**Study text:**
BEGIN

After the Polish–Soviet War, the Polish eastern frontier was stretched from the border with Latvia to the north, to the Prut river and Romanian border to the south. Although the peace treaty had been signed, the eastern border of Poland was insecure. Armed bands of saboteurs were crossing the border on a daily basis and the weak police forces in the area could not cope with the problem. In 1924 the town of Stołpce located 20 kilometres from the border was seized by Soviet saboteurs and pillaged. Polish Minister of War Affairs, Władysław Sikorski, decided that the regular police could not cope with the problem and suggested that the control of the border be handed over to the Polish Army.

Poland's borders from 1922 to 1938.

In one of the reports it was stated that the police waits for the army, while the army waits for the police. To prevent such problems in the future it was decided to combine the police with the army. On August 8, the Council of Ministers decided that a special militarised border police be created for the defence of the eastern frontier. It also granted significant amounts of money for construction of fortified barracks and police stations in the area. Until November of the same year more than 3,5 million zlotys were spent on that purpose. On September 17, 1924, the new formation was officially created under the name of Border Defence Corps.

In November 1924 the three first brigades of KOP arrived to the eastern border of Poland, in the areas of Volhynia and Polesie. In April 1925 additional two brigades took over the frontier in Southern Polesie and Galicia. Finally, in March 1926 the sixth brigade took over the border with Lithuania and Latvia. Altogether the forces of KOP included 24 battalions of infantry and 20 squadrons of cavalry.

The soldiers of KOP were trained to combine the tactics of the army, police forces and border guards. They guarded the borders actively, not only by patrols, but also through reconnaissance, ambushes, provocation and intelligence gathering. During the first year of its existence, the KOP arrested more than 5,000 people trying to cross the border illegally. In addition, 89 armed skirmishes were fought, mainly against the bandits from the Soviet Union. To maintain the high morale and skills, the soldiers allowed into the KOP were carefully examined. Most of them were inhabitants of western voivodships, many of them were of German nationality. All volunteers had to gather experience in the regular units of the Polish Army before they were allowed in.

END

**Things to do:**
- a) Extract the part of the Border Defence Corps passage above, starting at "Poland's borders from" and ending at "Border Defence Corps.".
- b) Write what comes next in the Border Defence Corps passage above, picking up after its final sentence.

**Supplied data:**
BEGIN

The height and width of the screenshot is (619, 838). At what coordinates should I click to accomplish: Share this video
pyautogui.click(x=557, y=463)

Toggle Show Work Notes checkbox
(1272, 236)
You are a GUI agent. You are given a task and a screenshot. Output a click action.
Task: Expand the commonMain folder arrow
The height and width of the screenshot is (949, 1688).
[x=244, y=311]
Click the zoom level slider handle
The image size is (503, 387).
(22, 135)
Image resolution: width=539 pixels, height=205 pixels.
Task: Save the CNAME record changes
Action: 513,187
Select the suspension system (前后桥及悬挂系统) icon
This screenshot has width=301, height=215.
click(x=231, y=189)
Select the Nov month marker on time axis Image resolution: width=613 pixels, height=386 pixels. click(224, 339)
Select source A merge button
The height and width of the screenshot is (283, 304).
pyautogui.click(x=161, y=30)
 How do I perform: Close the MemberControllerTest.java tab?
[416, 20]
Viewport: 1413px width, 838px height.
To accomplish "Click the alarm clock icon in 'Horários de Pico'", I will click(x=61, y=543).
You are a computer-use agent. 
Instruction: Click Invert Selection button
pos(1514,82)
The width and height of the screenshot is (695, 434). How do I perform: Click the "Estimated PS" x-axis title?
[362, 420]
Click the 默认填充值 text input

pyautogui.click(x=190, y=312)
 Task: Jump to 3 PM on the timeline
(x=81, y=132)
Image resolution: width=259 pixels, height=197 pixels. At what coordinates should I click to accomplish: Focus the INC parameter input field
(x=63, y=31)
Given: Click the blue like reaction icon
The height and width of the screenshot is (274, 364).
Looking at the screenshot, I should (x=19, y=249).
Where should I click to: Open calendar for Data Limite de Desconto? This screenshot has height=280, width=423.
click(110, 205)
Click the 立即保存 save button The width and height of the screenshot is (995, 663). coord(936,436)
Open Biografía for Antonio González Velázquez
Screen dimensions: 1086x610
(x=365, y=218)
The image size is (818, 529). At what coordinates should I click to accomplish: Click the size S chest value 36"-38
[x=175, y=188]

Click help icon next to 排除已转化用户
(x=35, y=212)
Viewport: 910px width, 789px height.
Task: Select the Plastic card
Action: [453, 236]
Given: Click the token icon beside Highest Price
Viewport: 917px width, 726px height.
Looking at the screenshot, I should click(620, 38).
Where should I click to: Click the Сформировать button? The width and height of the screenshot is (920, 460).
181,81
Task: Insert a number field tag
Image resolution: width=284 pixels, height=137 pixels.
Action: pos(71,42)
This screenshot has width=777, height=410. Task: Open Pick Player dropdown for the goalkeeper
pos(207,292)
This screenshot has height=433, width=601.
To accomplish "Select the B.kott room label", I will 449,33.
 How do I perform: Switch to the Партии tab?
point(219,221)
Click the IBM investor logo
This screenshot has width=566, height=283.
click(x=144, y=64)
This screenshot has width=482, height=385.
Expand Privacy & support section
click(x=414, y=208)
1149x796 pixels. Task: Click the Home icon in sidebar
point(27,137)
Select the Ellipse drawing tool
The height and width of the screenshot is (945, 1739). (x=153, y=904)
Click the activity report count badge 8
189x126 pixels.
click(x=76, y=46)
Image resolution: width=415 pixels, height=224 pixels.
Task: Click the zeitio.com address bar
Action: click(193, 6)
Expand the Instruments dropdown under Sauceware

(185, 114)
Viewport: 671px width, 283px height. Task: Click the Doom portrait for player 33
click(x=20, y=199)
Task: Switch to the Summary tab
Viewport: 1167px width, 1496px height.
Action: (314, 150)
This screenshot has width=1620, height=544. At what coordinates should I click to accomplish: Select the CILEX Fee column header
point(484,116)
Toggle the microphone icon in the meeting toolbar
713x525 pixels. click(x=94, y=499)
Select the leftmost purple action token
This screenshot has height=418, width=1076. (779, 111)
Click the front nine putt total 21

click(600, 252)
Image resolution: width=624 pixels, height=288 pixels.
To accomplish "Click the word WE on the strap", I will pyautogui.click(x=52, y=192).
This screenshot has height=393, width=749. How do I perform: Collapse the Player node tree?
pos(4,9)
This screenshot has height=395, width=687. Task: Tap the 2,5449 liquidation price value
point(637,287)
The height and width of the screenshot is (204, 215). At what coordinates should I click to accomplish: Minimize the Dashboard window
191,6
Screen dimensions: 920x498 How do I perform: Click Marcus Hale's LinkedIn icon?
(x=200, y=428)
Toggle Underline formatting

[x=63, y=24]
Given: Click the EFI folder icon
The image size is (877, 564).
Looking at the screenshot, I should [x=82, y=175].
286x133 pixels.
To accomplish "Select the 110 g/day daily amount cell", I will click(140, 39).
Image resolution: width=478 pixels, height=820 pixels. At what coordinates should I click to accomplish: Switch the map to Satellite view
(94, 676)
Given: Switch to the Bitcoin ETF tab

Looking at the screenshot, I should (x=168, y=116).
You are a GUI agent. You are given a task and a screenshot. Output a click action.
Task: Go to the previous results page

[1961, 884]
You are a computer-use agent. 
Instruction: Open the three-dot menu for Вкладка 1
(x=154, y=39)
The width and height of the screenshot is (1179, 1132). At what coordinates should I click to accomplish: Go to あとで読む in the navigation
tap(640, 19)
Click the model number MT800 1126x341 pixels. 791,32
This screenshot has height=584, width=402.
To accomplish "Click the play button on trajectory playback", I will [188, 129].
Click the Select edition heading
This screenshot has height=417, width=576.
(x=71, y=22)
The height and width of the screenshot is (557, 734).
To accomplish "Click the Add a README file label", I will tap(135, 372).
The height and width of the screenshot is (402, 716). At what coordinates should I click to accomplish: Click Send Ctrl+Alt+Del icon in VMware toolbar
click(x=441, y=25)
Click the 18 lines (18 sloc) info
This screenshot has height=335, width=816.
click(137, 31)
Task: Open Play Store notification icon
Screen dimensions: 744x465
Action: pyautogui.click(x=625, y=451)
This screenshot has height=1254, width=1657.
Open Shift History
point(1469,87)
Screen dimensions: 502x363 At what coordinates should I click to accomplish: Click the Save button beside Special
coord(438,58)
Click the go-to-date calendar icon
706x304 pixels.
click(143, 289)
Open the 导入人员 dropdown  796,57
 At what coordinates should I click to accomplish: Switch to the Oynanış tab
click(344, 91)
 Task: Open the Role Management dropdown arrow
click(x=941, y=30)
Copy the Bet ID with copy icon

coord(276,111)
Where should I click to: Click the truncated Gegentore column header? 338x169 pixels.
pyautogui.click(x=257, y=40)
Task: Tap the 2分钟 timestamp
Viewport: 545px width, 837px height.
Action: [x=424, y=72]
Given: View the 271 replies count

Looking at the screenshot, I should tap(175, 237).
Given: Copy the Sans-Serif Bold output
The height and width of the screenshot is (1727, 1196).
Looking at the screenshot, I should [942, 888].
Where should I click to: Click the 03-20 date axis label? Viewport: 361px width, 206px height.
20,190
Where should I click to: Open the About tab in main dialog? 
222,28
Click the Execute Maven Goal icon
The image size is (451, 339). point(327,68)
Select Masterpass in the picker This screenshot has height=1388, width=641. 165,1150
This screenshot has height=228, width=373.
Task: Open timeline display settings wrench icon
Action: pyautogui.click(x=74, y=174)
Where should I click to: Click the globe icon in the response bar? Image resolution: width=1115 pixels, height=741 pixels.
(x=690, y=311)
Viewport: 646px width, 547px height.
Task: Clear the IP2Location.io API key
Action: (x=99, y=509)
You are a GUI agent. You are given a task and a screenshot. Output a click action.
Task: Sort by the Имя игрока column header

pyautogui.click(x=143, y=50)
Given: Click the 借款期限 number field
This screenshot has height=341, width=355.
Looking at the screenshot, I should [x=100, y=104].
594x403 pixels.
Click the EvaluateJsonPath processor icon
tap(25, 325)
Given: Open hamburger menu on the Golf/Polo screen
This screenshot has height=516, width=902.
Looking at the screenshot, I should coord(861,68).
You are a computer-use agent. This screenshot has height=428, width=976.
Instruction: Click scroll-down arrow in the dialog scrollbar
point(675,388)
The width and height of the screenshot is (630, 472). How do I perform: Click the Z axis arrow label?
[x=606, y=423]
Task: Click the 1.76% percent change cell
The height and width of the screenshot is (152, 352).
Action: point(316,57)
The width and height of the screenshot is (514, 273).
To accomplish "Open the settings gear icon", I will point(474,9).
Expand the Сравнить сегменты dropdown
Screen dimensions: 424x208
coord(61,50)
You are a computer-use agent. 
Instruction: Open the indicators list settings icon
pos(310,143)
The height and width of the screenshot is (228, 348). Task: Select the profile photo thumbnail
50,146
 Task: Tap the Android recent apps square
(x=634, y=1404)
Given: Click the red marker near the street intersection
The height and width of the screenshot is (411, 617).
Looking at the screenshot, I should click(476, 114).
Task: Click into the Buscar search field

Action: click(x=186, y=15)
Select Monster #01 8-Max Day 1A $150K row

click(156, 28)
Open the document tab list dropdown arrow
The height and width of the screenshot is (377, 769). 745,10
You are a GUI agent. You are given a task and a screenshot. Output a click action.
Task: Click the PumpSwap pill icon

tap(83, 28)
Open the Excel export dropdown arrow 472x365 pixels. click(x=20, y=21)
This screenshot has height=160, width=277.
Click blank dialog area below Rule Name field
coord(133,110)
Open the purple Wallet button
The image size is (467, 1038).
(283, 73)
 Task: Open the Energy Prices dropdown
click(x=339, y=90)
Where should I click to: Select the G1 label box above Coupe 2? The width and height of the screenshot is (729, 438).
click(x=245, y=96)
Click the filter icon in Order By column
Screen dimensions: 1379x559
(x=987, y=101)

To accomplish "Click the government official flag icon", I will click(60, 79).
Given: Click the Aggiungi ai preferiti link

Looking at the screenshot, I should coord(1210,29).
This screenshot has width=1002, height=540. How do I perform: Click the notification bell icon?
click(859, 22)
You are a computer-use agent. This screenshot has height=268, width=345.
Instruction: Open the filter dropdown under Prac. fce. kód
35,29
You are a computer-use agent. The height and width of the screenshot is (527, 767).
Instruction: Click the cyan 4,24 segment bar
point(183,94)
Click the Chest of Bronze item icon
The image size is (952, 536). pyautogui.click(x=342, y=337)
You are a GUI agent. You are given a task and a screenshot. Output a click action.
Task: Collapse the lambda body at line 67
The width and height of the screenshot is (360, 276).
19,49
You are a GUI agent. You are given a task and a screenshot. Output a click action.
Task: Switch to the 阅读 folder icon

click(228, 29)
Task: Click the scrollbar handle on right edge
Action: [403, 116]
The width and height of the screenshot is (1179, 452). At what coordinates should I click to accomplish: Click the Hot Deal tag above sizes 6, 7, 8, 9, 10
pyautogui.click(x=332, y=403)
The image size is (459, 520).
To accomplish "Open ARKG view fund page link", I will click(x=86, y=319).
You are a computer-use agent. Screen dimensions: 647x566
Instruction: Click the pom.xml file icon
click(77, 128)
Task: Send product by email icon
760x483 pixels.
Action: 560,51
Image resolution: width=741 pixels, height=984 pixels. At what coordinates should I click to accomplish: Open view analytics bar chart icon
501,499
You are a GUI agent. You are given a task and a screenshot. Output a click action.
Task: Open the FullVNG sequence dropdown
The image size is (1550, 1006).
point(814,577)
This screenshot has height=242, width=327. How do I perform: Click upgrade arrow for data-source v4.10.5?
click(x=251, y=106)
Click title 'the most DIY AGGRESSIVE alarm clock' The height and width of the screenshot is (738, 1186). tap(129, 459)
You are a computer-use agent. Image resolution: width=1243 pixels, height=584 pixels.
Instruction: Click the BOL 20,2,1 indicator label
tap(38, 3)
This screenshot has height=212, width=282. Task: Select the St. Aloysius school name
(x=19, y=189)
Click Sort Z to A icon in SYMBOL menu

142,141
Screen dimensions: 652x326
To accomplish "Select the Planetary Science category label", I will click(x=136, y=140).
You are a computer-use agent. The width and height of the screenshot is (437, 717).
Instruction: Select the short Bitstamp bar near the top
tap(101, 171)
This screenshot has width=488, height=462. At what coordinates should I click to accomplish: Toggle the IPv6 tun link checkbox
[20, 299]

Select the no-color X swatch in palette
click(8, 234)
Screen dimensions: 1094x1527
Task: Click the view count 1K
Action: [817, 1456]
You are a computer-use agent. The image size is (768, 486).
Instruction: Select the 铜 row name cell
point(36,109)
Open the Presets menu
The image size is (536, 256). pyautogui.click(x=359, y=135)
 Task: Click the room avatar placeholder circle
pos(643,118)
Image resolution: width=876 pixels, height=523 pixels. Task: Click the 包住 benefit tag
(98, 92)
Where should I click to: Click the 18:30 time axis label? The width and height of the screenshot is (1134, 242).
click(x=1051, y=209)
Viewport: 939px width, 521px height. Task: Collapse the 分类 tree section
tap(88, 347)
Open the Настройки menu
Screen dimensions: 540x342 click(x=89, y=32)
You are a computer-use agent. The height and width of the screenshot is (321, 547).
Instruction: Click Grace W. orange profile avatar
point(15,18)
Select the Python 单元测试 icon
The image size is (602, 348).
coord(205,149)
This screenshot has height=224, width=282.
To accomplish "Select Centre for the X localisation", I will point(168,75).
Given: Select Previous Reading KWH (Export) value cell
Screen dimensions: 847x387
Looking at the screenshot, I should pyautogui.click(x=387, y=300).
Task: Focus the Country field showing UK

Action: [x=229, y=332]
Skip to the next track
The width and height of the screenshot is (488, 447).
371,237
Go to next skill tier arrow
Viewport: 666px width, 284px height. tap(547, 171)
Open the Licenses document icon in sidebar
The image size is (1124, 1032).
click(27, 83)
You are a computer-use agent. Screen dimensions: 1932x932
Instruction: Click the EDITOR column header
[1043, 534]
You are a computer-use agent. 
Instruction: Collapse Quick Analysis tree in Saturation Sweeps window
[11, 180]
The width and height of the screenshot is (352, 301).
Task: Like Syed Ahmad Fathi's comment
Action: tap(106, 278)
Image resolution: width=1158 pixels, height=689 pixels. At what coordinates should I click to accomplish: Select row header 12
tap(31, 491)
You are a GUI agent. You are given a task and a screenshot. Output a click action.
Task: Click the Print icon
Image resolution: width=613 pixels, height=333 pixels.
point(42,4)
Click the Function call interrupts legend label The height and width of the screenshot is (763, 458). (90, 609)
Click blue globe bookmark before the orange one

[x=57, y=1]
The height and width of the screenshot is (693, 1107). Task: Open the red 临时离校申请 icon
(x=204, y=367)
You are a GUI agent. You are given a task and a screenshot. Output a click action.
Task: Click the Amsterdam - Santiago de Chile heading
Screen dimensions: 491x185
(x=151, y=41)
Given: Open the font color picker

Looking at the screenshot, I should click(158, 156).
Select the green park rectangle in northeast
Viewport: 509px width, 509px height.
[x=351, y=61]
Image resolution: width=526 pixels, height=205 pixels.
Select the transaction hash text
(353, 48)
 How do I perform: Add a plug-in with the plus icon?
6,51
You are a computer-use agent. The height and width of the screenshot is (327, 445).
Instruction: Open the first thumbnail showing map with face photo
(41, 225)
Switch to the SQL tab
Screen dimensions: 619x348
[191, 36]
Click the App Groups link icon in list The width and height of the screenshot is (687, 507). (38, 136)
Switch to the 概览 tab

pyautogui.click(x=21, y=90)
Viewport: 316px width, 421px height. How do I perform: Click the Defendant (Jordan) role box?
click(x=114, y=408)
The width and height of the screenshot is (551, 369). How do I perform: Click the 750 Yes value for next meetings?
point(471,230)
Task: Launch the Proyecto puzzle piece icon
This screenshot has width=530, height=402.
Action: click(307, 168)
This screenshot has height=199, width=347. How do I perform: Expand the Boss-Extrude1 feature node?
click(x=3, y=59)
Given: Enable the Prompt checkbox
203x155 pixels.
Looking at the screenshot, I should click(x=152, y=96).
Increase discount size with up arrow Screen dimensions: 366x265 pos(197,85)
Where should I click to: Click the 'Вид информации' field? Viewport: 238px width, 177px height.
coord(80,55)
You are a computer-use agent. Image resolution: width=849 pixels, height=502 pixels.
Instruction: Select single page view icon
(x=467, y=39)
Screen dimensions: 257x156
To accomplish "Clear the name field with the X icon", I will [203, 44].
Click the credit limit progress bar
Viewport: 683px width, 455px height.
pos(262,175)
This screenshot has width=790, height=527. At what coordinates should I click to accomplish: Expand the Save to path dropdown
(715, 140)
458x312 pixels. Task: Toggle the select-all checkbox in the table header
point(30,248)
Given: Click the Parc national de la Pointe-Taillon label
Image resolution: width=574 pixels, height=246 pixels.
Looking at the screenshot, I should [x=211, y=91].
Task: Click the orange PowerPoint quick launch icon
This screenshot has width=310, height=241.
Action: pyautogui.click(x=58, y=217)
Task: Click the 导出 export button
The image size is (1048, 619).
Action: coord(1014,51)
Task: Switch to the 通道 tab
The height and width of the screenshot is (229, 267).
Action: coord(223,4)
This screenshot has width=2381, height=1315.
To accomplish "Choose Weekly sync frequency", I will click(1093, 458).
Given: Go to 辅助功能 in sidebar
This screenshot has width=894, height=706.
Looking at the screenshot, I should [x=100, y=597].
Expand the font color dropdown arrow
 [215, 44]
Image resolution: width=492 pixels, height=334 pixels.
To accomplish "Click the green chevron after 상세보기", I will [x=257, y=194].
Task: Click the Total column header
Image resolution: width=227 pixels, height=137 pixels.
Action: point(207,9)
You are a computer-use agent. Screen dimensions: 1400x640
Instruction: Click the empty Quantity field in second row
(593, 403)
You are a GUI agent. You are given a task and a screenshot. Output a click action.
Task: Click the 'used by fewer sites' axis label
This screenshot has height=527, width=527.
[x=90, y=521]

END

**Your written answers:**
- a)
Poland's borders from 1922 to 1938.

In one of the reports it was stated that the police waits for the army, while the army waits for the police. To prevent such problems in the future it was decided to combine the police with the army. On August 8, the Council of Ministers decided that a special militarised border police be created for the defence of the eastern frontier. It also granted significant amounts of money for construction of fortified barracks and police stations in the area. Until November of the same year more than 3,5 million zlotys were spent on that purpose. On September 17, 1924, the new formation was officially created under the name of Border Defence Corps.

- b)
=== Piłsudski's reforms (1929–35) ===
In July 1929, the Border Defence Corps was reorganised. Six additional regiments were created, and all the existing units were renamed. Each brigade was attached to part of the Polish border which was further divided into battalion areas organised around small forts along the border. In turn, each of the battalions commanded several smaller strongholds and outposts organised by companies. All the rear troops (including the engineers, artillery and cavalry) formed the second line of the defence and were to be used as a mobile reserve. The brigades were given new names, after the area they were stationed in:

1. Grodno
2. Wilno
3. Nowogródek
4. Polesie
5. Wołyń
6. Podole

The newly created regiments were named as follows:

1. Głębokie
2. Wołożyn
3. Wilejka
4. Suwałki
5. Sarny
6. Czortków

=== Modernisation (1937–39) ===
In early 1937 the organisation was modified. Wilno, Nowogródek and Wołyń brigades were disbanded and reorganised into three regiments:
1. Wilno
2. Snów
3. Zdołbunów

"Czortków" regiment was also disbanded and split onto two separate battalions ("Wilejka" and "Berezwecz"). Also, several new units were created and were pressed into the existing structure. After 1937 the KOP had 3 brigade headquarters and 7 regiments. It was composed of 32 battalions of infantry and 21 squadrons of cavalry. As the war was nearing and the crisis in Czechoslovakia exposed the Polish southern border to enemy threat, in 1939 two additional regiments were created. Those were 1st and 2nd KOP Infantry Regiments "Karpaty", each composed of two battalions of infantry (named "Skole", "Delatyn", "Komańcza" and "Dukla"). Soon three additional mountain infantry brigades were formed ("Sanok", "Nowy Sącz", "Sucha") as well as the area command in Jasło.

In March KOP reached the peak of its strength. However, soon the formation started to be stripped of various units sent to the western border. At first four infantry battalions and most of the artillery were sent to Łódź area. Soon they were joined by the KOP cavalry regiment. In April three additional battalions were sent to the West and in May yet another battalion was sent to Hel, Poland. Although most of the units were later reconstructed at the eastern border, their combat value was much lower. The recruits lacked experience and training and the units of KOP were deprived of almost all heavy weaponry.

On August 30 the KOP was formally mobilised. General Wilhelm Orlik-Rückemann became its commander. According to the Polish plans for the forthcoming war, the KOP was to become the backbone of reserve divisions formed behind the Polish lines.

===September Campaign===
In the fight against the German invasion, KOP units took part among other battles in the battle of Węgierska Górka. After Soviet invasion on 17 September, Korpus Ochrony Pogranicza which had 25 battalions were unable to defend the eastern border and were further ordered by Edward Rydz-Śmigły to fall back and not to engage the Soviets. This however did not prevent some clashes and small battles, including Battle of Szack (28 September) and Battle of Wytyczno (1 October).

==Commanders==
- gen. dyw. Henryk Minkiewicz
- płk Stanisław Tessaro (since April 8, 1929)
- gen. bryg. Jan Kruszewski (since 1930)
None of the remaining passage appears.